Distante 76 km de São Paulo, 34 km de Campinas e assentado em uma área de 120 mil metros quadrados, localizado no primeiro município do Brasil a abolir a escravidão fica o Quilombo de Brotas, um patrimônio que resiste há mais de 120 anos na cidade de Itatiba.
Para quem adentra pela primeira vez, a sensação é de quem entra em um sítio onde as ruas úmidas banhadas pela garoa exala um forte cheiro de terra. O desejo de desvendar as ruas cobertas por arvores frutíferas são motivados pela curiosidade em ouvir as memórias e histórias dos quilombolas remanescentes do território.
Uma jaqueira dá as boas-vindas para quem segue na direção da sede comunitária. Pés de manga, casebres floridos e um campo de grama rala e terra batida compõe parte do cenário do transeunte de primeira viagem.

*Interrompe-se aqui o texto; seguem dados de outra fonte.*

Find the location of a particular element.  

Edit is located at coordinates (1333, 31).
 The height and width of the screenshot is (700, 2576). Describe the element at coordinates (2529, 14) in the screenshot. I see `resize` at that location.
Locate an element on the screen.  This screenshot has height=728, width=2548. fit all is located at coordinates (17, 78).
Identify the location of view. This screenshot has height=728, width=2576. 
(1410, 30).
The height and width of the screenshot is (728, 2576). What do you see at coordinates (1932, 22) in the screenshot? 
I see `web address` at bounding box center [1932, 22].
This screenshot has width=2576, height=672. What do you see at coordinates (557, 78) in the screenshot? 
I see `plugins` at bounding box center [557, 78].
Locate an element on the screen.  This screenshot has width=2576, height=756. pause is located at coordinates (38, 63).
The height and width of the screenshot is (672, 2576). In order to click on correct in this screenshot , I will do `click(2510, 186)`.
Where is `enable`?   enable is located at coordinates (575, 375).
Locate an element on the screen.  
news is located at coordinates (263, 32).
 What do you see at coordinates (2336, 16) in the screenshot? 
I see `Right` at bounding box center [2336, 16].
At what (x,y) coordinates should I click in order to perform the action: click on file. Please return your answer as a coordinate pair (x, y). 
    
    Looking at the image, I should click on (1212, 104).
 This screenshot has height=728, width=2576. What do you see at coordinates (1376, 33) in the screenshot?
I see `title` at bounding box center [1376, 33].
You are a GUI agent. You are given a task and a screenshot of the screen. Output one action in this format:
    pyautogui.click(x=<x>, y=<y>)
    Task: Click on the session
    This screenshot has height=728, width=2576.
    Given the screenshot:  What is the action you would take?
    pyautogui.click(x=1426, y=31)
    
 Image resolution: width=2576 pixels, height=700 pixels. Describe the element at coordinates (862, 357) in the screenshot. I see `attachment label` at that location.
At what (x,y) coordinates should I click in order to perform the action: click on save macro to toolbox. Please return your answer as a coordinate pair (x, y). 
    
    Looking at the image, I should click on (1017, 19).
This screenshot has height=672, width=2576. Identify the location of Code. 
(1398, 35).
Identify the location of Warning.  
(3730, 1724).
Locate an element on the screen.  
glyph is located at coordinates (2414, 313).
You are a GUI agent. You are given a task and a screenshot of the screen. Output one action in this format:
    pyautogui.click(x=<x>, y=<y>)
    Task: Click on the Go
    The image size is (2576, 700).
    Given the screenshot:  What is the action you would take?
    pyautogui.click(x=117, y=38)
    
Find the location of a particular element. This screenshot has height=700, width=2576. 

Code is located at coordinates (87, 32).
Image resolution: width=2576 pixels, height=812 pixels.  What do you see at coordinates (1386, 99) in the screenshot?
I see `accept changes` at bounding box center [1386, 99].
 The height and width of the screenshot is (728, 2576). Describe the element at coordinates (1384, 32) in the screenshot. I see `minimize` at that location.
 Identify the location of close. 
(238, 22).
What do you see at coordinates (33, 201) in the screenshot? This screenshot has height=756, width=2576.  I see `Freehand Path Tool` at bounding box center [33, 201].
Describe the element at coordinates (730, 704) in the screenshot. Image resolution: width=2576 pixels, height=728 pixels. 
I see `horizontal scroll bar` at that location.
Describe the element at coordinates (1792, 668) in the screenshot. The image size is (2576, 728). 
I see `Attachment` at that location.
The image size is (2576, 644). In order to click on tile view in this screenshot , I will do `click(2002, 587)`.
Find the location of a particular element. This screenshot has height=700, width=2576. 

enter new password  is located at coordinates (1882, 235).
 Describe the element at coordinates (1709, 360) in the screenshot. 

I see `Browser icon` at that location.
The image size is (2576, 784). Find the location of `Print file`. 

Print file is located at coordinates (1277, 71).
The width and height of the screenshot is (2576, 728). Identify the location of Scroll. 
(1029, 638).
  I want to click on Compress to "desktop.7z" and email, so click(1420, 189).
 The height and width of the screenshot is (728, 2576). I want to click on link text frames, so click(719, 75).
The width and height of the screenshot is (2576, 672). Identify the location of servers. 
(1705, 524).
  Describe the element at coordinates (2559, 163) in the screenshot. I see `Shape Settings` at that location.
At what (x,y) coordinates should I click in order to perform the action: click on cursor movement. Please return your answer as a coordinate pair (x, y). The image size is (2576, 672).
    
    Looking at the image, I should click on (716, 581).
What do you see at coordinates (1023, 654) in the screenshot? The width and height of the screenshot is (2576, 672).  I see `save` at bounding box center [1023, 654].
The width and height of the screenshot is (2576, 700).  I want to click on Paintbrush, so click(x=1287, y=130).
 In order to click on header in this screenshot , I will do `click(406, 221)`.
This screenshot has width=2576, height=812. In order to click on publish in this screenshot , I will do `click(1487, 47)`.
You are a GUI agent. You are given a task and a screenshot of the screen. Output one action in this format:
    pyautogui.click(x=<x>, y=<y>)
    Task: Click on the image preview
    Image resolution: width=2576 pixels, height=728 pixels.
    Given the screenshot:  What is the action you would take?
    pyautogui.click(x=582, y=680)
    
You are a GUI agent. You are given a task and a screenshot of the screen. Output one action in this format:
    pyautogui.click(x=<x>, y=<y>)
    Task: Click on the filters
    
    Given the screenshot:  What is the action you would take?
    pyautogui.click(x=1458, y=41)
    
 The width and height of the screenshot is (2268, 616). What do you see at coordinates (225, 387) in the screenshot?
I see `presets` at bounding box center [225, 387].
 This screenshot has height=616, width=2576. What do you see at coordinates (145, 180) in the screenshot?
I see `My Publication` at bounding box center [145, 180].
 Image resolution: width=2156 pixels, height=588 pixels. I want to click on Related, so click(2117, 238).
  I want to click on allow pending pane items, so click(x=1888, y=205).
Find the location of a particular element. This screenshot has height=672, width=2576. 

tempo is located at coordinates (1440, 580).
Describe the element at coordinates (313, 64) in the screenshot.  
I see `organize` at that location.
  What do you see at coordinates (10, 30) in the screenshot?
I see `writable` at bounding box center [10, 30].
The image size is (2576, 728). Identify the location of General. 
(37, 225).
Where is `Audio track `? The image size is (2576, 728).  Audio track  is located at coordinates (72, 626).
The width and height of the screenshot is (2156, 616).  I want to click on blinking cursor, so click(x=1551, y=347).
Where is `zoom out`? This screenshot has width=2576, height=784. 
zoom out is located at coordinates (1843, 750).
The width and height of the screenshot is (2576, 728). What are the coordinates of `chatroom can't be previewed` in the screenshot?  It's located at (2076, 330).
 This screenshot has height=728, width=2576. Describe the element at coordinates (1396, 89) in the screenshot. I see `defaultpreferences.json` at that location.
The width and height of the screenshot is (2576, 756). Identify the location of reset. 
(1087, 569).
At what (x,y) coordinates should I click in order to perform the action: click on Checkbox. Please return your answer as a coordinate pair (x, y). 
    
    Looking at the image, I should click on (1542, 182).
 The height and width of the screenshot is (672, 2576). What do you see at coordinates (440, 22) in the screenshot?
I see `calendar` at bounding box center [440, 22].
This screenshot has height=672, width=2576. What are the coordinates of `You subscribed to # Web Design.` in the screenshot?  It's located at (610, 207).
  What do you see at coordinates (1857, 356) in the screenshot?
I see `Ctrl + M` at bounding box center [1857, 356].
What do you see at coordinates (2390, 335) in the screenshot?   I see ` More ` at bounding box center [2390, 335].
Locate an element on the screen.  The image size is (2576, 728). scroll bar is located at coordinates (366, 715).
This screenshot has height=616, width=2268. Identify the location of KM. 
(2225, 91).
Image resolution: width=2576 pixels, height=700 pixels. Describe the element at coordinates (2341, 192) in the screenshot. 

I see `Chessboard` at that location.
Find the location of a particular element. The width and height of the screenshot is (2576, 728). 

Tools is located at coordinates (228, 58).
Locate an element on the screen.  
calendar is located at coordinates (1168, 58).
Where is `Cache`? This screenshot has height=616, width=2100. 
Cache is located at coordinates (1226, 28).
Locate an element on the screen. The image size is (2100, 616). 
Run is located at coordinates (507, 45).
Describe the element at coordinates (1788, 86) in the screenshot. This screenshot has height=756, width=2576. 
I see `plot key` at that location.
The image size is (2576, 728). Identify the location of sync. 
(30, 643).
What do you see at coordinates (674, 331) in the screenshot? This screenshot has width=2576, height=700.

Em uma das atividades que a comunidade costuma recepcionar, o estudante de história e descendente direto dos fundadores do Quilombo, José Roberto Barbosa cumpre, mais uma vez, a tarefa de relatar a história de um dos principais quilombos urbanos existente no Estado de São Paulo.
Debaixo da sombra e sob as raízes do pé de jaca; em meio ao mormaço proveniente de uma chuva de verão, o jovem negro de traços fortes como a de seus ancestrais; a disposição militante de quem acumulou ao longo dos anos de vivência, conhecimento e sabedoria, narra, enquanto morador, a trajetória do Quilombo.
O quilombo surge no período da escravidão no século XIX como uma espécie de entreposto para recepcionar escravos em fuga de Campinas, Jundiaí e Atibaia. Como se tratava de um ponto de apoio para descanso, alguns ficavam, outros partiam para outras regiões. Nesse contexto, três personagens se destacaram, o comerciante português José Francisco Rodrigues, a sua esposa, a índia Rita Rodrigues e o terceiro, que o chamavam de “Negro Brotas”. O Estado na época, empreendeu duas incursões na tentativa de derrubar a comunidade, uma em 1882 e a outra possivelmente em 1886, ambas frustradas, relata Barbosa. Por conta disso, a comunidade se caracterizou pela luta contra o sistema escravocrata que persistia no Brasil.
Com o fim da escravidão, muitos quilombolas foram embora, o que motivou o então proprietário Juvenal Passos Rodrigues, dividir o terreno e vendê-los. O casal que já pertenciam ao lugar e à rede de auxílio aos negros em fuga, Isaac Modesto de Lima e Emilia Gomes de Lima, tetravós de Barbosa, libertos antes da Lei Aurea compraram parte do terreno, levaram sete anos para a quitação daquelas terras. Tiveram vários filhos, um deles Amélia Gomes de Lima, que hoje é representado por 150 descendentes no quilombo.
Atividades culturais como a capoeira, o jongo e outras iniciativas já foram oferecidas com mais intensidade, Barbosa não soube informar se ainda são realizadas alguma dessas ações porque atualmente reside em São Paulo, onde estuda História.
Para além da necessidade e relevância de se desenvolver ações no território, o fato é que o Quilombo Urbano de Brotas é um patrimônio cultura e ambiental não só da cidade de Itatiba, mas do País. Todos os serviços básicos como saúde e educação são oferecidos fora do Quilombo.
Reconhecido como território quilombola pelo Itesp, Instituto da Terra do Estado de São Paulo, a comunidade teve que formalizar a Associação Cultural Quilombo de Brotas para que pudessem ter seus direitos reconhecidos e respeitados, além de gozar dos benefícios oriundos da lei, o que na atualmente não é observado.
A mesma história de luta que no passado reunia e mobilizava negros em fuga e libertos, atualmente mobiliza além da comunidade, militantes e simpatizantes de vários segmentos, cujo objetivo principal é preservar a história, a memória e o território do Quilombo de Brotas, que a exemplo de tantos outras comunidades tradicionais carece da execução de uma política pública consequente e sustentável. A comunidade mobilizada aguarda a iniciativa do poder público.